(What this task involves): Please restate the lines shown below exactly, every one of them.

(Given data):

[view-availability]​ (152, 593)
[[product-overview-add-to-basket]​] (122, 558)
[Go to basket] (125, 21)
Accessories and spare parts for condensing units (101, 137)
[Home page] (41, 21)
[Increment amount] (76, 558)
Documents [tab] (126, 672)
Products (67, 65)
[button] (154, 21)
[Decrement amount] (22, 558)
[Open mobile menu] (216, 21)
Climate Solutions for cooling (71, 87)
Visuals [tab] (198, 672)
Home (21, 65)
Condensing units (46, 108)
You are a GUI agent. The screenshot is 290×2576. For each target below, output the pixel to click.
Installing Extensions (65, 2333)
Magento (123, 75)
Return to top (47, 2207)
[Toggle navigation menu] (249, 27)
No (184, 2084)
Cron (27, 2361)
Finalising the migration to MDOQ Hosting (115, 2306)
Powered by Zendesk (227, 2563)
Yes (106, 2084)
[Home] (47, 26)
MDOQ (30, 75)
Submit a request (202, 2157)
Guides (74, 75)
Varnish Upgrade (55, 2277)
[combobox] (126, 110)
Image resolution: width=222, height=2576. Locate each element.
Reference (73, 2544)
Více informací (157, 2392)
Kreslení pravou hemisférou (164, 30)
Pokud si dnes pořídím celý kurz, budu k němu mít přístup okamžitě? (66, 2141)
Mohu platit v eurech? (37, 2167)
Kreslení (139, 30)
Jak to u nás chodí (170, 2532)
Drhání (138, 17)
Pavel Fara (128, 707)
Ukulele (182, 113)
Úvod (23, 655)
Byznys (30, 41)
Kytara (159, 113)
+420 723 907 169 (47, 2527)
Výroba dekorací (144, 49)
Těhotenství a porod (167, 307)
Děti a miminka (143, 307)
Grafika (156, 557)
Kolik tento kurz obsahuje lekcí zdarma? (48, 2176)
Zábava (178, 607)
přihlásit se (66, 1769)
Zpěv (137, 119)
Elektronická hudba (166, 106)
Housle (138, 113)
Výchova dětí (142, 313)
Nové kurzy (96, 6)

(Your solution):
[view-availability]​ (152, 593)
[[product-overview-add-to-basket]​] (122, 558)
[Go to basket] (125, 21)
Accessories and spare parts for condensing units (101, 137)
[Home page] (41, 21)
[Increment amount] (76, 558)
Documents [tab] (126, 672)
Products (67, 65)
[button] (154, 21)
[Decrement amount] (22, 558)
[Open mobile menu] (216, 21)
Climate Solutions for cooling (71, 87)
Visuals [tab] (198, 672)
Home (21, 65)
Condensing units (46, 108)
You are a GUI agent. The screenshot is 290×2576. For each target below, output the pixel to click.
Installing Extensions (65, 2333)
Magento (123, 75)
Return to top (47, 2207)
[Toggle navigation menu] (249, 27)
No (184, 2084)
Cron (27, 2361)
Finalising the migration to MDOQ Hosting (115, 2306)
Powered by Zendesk (227, 2563)
Yes (106, 2084)
[Home] (47, 26)
MDOQ (30, 75)
Submit a request (202, 2157)
Guides (74, 75)
Varnish Upgrade (55, 2277)
[combobox] (126, 110)
Image resolution: width=222, height=2576. Locate each element.
Reference (73, 2544)
Více informací (157, 2392)
Kreslení pravou hemisférou (164, 30)
Pokud si dnes pořídím celý kurz, budu k němu mít přístup okamžitě? (66, 2141)
Mohu platit v eurech? (37, 2167)
Kreslení (139, 30)
Jak to u nás chodí (170, 2532)
Drhání (138, 17)
Pavel Fara (128, 707)
Ukulele (182, 113)
Úvod (23, 655)
Byznys (30, 41)
Kytara (159, 113)
+420 723 907 169 (47, 2527)
Výroba dekorací (144, 49)
Těhotenství a porod (167, 307)
Děti a miminka (143, 307)
Grafika (156, 557)
Kolik tento kurz obsahuje lekcí zdarma? (48, 2176)
Zábava (178, 607)
přihlásit se (66, 1769)
Zpěv (137, 119)
Elektronická hudba (166, 106)
Housle (138, 113)
Výchova dětí (142, 313)
Nové kurzy (96, 6)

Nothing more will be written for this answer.